START

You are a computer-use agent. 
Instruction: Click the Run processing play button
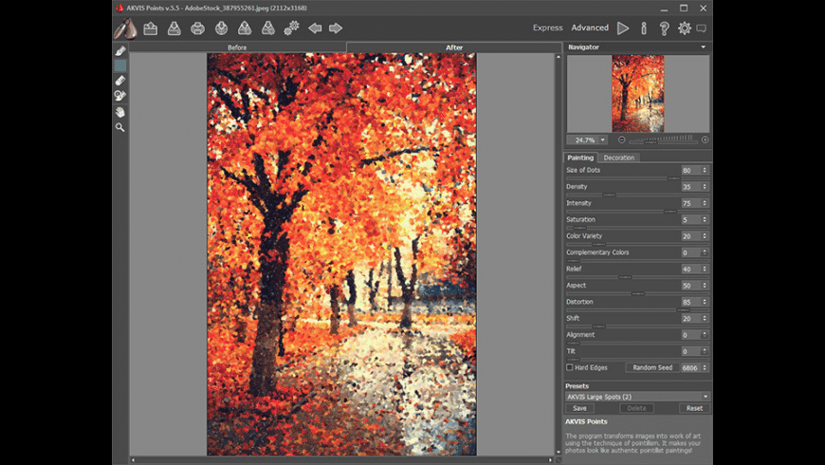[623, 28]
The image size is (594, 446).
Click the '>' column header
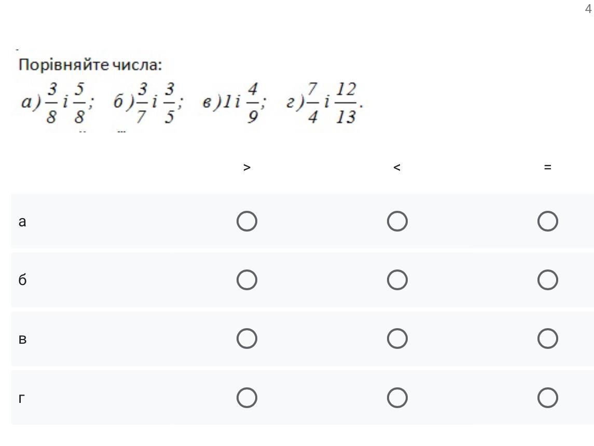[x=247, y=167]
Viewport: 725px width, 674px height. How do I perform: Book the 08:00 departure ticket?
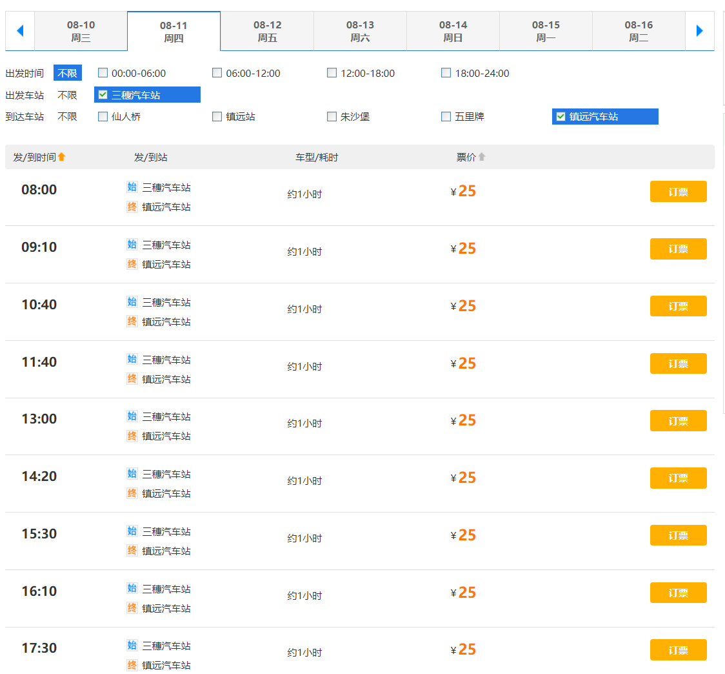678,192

END
START

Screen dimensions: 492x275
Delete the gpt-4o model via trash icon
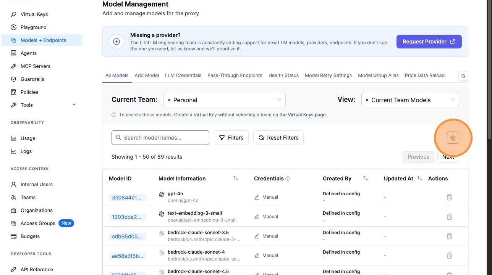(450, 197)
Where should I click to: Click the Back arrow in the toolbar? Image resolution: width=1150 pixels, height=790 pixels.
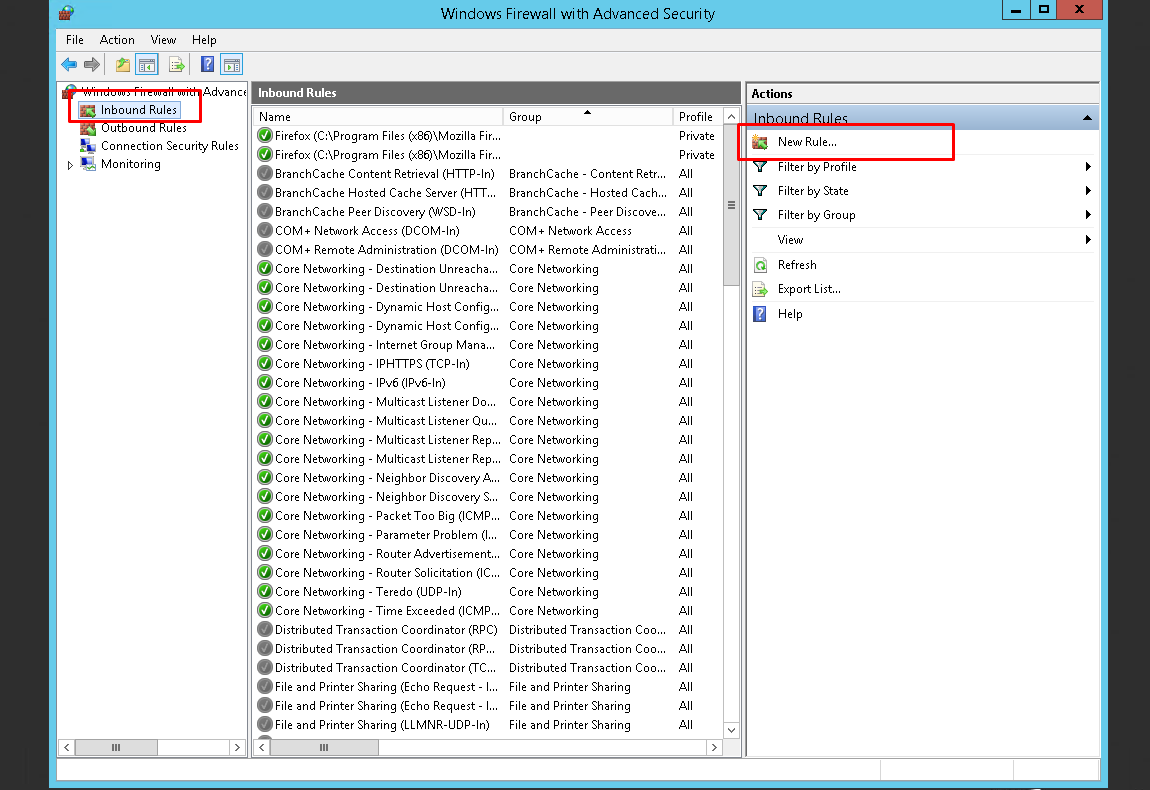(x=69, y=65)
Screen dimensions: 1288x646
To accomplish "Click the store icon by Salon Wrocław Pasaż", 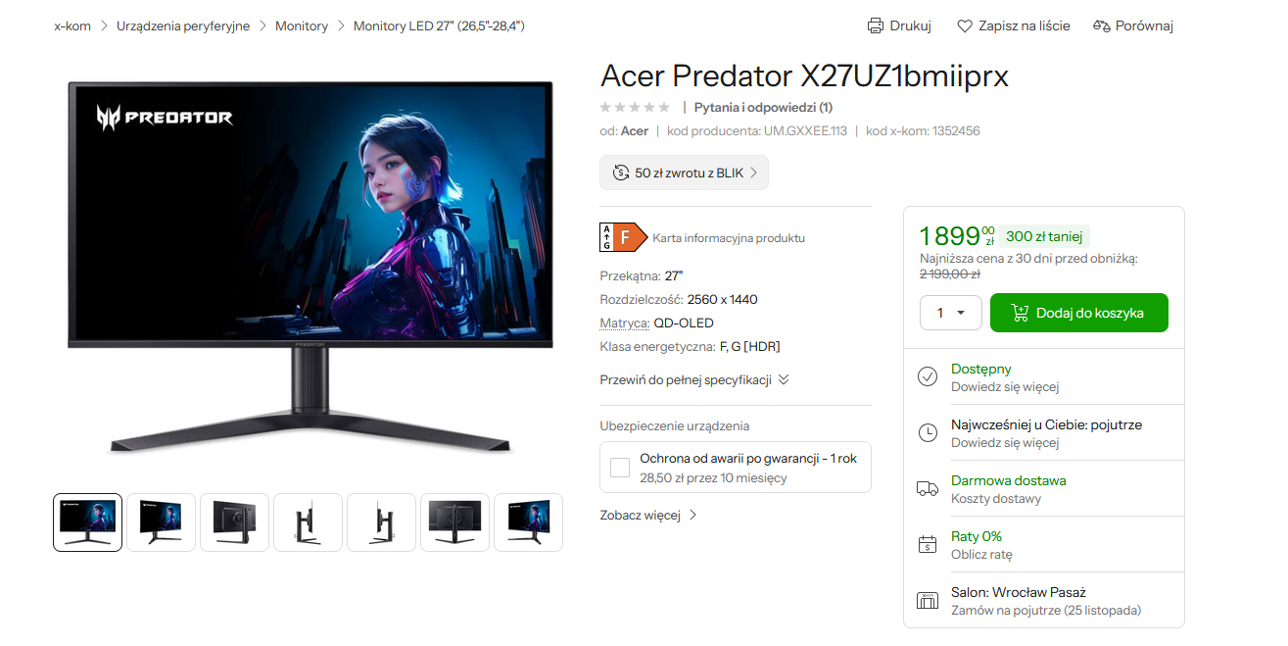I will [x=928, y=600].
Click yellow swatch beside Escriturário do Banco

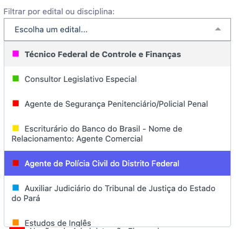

END

Please rewrite the lines above as a numbered list, from the line containing "Screen dimensions: 492x275" through the line containing "(x=69, y=65)", both included. Skip blank lines and leave the pictures out.

1. Screen dimensions: 492x275
2. Delete the gpt-4o model via trash icon
3. (450, 197)
4. Where should I click to: Click the Back arrow in the toolbar? Image resolution: width=1150 pixels, height=790 pixels.
5. (x=69, y=65)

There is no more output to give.